Amazon has refuted the allegations of wrongdoing due to its relationship with C5 Capital. After an apparent campaign during the JEDI bidding process to smear Amazon over C5 Capital’s alleged ties to a Russian oligarch, the Bezos-owned company publicly denied in December 2018 that its work with Pienaar’s company had something to do with the Department of Defense cloud services. program.

Nevertheless, the Wall Street Journal reported that Mattis and Carlson met at the London dinner. An organizer of the dinner said cloud computing was not discussed, according to the Journal, although the dinner supposedly laid the groundwork for a future meeting between Mattis and Bezos. ProPublica reported that the two met again in January 2018, as the Pentagon was finalizing a draft solicitation for the JEDI contract. An Amazon spokesperson denied that the meeting had anything to do with the cloud services program.

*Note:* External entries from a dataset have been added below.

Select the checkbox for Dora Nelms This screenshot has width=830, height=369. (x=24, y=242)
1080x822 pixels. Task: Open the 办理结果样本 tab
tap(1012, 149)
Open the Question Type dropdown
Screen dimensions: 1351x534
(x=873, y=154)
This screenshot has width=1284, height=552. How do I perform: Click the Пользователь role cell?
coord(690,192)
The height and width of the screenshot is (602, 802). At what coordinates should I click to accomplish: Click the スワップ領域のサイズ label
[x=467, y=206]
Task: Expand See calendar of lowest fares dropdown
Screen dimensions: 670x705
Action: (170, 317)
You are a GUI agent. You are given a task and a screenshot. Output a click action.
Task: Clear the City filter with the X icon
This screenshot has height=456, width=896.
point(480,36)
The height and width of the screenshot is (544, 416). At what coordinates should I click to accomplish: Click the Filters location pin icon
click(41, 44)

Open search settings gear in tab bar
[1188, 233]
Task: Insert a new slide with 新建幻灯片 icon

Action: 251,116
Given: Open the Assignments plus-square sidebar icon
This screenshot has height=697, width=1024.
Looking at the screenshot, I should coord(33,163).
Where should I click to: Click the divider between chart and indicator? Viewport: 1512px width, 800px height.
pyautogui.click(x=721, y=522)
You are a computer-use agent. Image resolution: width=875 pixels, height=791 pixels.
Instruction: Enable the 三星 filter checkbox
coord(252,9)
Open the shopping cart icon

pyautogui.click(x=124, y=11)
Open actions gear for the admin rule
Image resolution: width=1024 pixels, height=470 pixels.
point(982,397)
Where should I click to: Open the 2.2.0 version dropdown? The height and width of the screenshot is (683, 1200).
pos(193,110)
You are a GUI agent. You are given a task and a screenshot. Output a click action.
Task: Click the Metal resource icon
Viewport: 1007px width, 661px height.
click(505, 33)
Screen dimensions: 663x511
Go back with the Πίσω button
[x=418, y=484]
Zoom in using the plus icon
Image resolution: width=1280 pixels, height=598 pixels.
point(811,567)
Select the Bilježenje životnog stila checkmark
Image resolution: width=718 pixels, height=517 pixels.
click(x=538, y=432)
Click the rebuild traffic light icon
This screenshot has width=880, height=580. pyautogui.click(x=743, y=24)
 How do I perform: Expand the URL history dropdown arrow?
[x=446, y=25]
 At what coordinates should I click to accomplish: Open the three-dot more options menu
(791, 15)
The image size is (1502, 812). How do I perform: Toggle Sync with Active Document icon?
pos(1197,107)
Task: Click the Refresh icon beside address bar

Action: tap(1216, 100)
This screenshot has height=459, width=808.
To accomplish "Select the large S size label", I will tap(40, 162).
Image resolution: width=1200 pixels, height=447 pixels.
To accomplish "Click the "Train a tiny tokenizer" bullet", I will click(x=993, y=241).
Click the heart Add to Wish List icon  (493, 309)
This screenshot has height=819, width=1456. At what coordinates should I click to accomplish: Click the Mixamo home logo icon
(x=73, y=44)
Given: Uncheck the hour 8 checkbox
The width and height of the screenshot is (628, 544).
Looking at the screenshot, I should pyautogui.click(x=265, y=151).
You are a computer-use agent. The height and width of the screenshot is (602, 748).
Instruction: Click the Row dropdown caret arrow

The Pentagon is quick to admit that it has adopted a deliberate strategy in recent years to strengthen relationships with contractors.

Regardless, the Pentagon does not hesitate to admit that it has adopted a deliberate strategy in recent years to strengthen relationships with contractors so that defense officials can better understand the industry’s offerings and that suppliers can better understand the needs of the military. The goal is to improve on the Defense Department’s notoriously slow and opaque acquisition process that only large, traditional defense firms are able to navigate – ironic given the delays that investigations into the ethical faults surrounding relationships also have. narrow have caused the JEDI program. The Defense Ministry did not immediately respond to a request for comment.

Despite no indication that the Inspector General of the Department of Defense questioned Pienaar during the review of the purchase of cloud services, the auditor found that Donnelly did not violate ethical obligations regarding its financial disclosures nor granted preferential treatment to Amazon. That did not allay the concerns of Sen. Mike Lee, R-Utah, and Rep. Ken Buck, R-Colo., Ranking members of the Senate and Judiciary Chamber antitrust subcommittees, respectively, who requested the Last month the Department of Justice conducted an antitrust investigation into Amazon’s behavior and wrote a letter to the Pentagon claiming Donnelly’s conduct indicated “the laws had been broken.”